Libri

“L’uovo di Barbablù”

di Gabriele Ottaviani

«Ho sentito imprecare tuo padre solo una volta» dice mia madre. Nemmeno lei impreca mai. Quando arriva a un certo punto di una storia in cui è richiesto un linguaggio colorito, dice «mannaggia ai pesci!» oppure «caspiterina». «È stato quando si è schiacciato il pollice, quando stava scavando un pozzo, per la pompa.» Questa storia, lo so, risale a prima della mia nascita, quando era su al nord dove non c’è niente sotto gli alberi e le loro chiome se non sabbia e sassi. Il pozzo era per una pompa manuale, che a sua volta era per la prima dei molti bungalow e case che i miei genitori hanno costruito insieme. Ma dato che, più avanti, ho assistito allo scavo di pozzi e all’installazione di pompe manuali, so come si fa. C’è un tubo con un’estremità appuntita, lo si batte nel terreno col maglio, e mentre penetra in fondo, si avvitano altri monconi di tubo, finché non si trova l’acqua potabile. Per evitare di rovinare la bocca del tubo all’estremità superiore, si tiene in mano un pezzo di legno tra il maglio e il tubo. O, meglio ancora, si trova qualcuno che lo tenga per te. È così che mio padre si è schiacciato il dito: stava sia tenendo il pezzo di legno che martellando. «Si è gonfiato come un ravanello» dice mia madre…

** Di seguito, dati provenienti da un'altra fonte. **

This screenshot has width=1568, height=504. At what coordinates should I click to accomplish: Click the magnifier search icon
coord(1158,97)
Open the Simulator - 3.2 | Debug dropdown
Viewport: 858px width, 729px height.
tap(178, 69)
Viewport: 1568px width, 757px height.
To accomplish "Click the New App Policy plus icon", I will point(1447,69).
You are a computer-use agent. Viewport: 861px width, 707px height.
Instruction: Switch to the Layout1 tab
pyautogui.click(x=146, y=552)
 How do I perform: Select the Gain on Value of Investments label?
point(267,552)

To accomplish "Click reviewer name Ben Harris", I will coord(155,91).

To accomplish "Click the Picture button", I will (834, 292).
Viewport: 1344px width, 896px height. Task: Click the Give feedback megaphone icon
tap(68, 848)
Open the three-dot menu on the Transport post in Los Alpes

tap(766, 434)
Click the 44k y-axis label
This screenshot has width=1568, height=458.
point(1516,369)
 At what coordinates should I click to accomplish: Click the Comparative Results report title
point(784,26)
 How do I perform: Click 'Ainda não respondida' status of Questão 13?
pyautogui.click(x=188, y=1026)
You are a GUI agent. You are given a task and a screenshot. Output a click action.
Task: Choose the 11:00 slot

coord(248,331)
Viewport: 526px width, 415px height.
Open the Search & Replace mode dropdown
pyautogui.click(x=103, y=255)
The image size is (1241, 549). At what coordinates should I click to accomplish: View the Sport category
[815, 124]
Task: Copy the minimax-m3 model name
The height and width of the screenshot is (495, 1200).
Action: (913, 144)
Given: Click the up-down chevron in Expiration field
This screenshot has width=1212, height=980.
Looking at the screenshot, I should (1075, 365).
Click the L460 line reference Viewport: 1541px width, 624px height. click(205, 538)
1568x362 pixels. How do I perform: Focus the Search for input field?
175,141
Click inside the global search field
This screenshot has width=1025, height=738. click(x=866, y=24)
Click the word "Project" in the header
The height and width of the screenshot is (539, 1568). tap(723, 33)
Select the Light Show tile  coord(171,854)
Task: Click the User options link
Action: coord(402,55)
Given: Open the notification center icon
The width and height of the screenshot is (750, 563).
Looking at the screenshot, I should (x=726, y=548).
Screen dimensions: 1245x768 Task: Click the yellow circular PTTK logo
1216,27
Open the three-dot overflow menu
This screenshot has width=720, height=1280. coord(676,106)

L’uovo di Barbablù, Margaret Atwood, Racconti. Scrittrice e attivista dalla voce stentorea che riesce a rendere temi sempiterni sempre nuovi, grazie a una perizia sopraffina, esaltata dalla traduzione, come in ogni occasione piena di passione e di sapienza, di Gaja Cenciarelli, Margaret Atwood indaga, per il tramite di una dozzina di storie che trascendono il genere e si ribellano a qualsivoglia mera classificazione tassonomica, il catalogo dei viventi, sì con sguardo lucido, critico e scientifico, ma anche con profonda empatia, andando a svellere le convenzioni e le sovrastrutture che impastoiano i rapporti, in particolare quelli di coppia. Sovente infatti vengono a crearsi meccanismi che per molti e contrastanti motivi fanno sì che le relazione a due sia una monade, isolata dal resto del mondo da un diaframma sottile e fragile eppure impervio, un guscio in cui è però necessario, per raggiungere la maturità, la consapevolezza, la pienezza, praticare una breccia, che permetta di vedere la luce dell’altro, il solo modo che abbiamo come esseri umani per illuminare sul serio noi stessi, superando l’incomunicabilità, l’oscurità, il mistero, la tensione latente sempre sul punto di traboccare ed esplodere, al di là degli stereotipi. Da leggere.